Como assim? Deixe-me enumerar as razões. Somos uma nação em guerra hoje, com dezenas de milhares de soldados destacados perto do Irã. Geralmente, quando nossa nação está em guerra, a principal prioridade doméstica do comandante-em-chefe é manter o país unido.

Porque não há nada mais desmoralizante para as tropas americanas lutando no exterior do que olhar para trás e ver nosso país se despedaçando internamente. E não há nada que encoraje mais um inimigo a esperar melhores condições para encerrar uma guerra com a América do que ver a América em guerra consigo mesma.

E como Trump correspondeu a esse dever unificador de comandante-em-chefe? Ele não moveu um dedo para trazer os democratas para apoiar a guerra.

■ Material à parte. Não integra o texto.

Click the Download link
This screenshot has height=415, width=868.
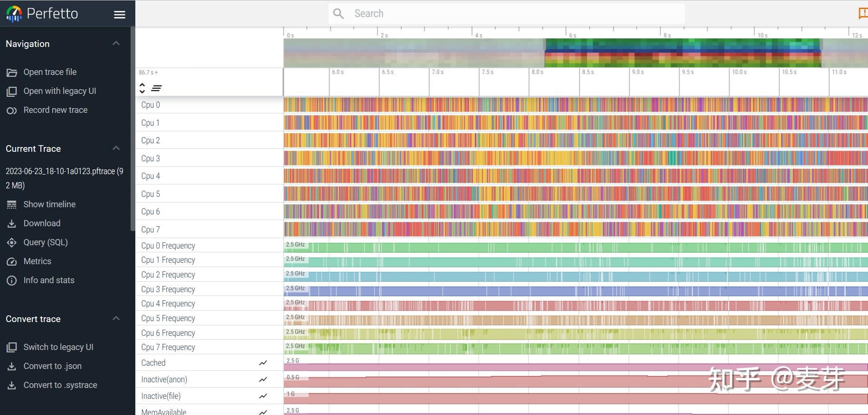(42, 223)
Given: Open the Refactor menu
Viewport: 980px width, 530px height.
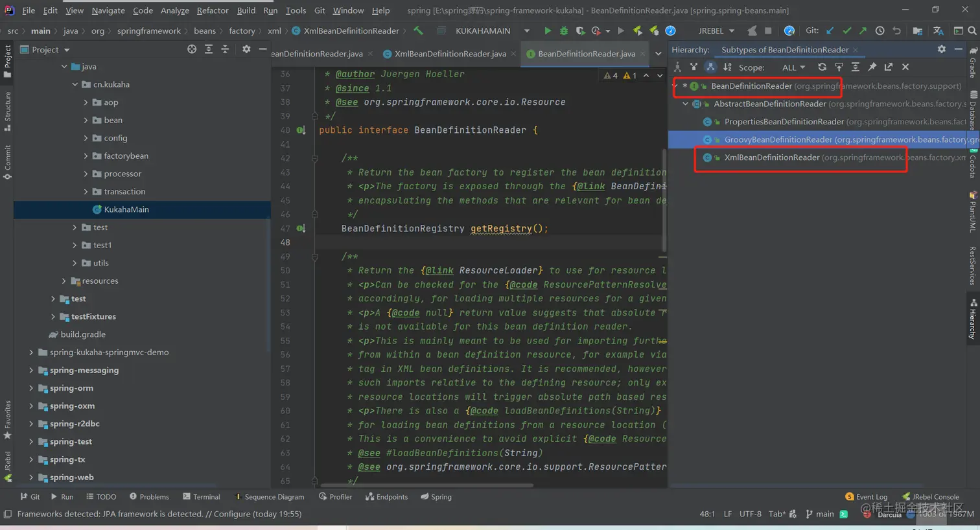Looking at the screenshot, I should 212,10.
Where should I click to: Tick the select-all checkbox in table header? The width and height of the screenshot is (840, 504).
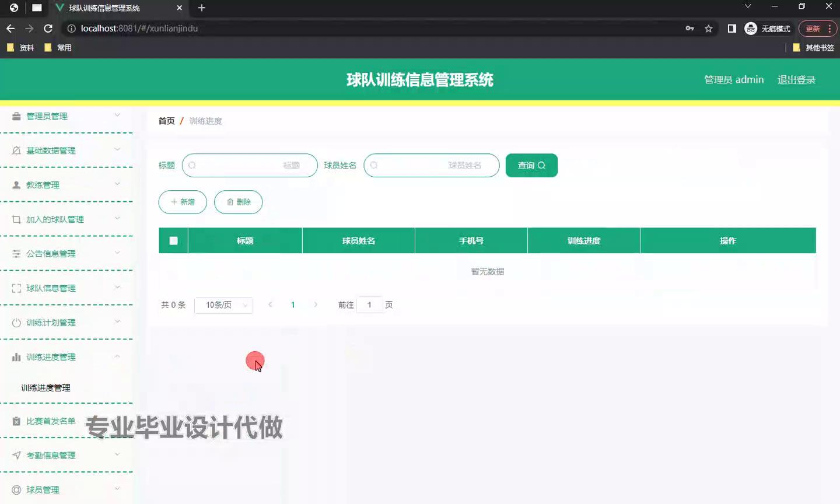(x=173, y=240)
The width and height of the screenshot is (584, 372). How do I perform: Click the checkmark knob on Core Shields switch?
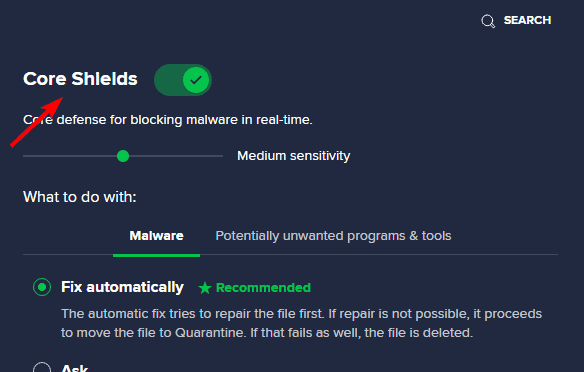point(196,80)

Em vez disso, priorizou agir como um comandante-ladrão. No mesmo momento em que Trump pede aos nossos homens e mulheres de uniforme que façam o sacrifício supremo, ele se envolveu em uma tentativa descarada e escancarada de assalto ao Tesouro dos Estados Unidos para beneficiar a si mesmo, sua família e seus aliados políticos, o que poderia incluir aqueles que atacaram o Capitólio em 6 de janeiro de 2021.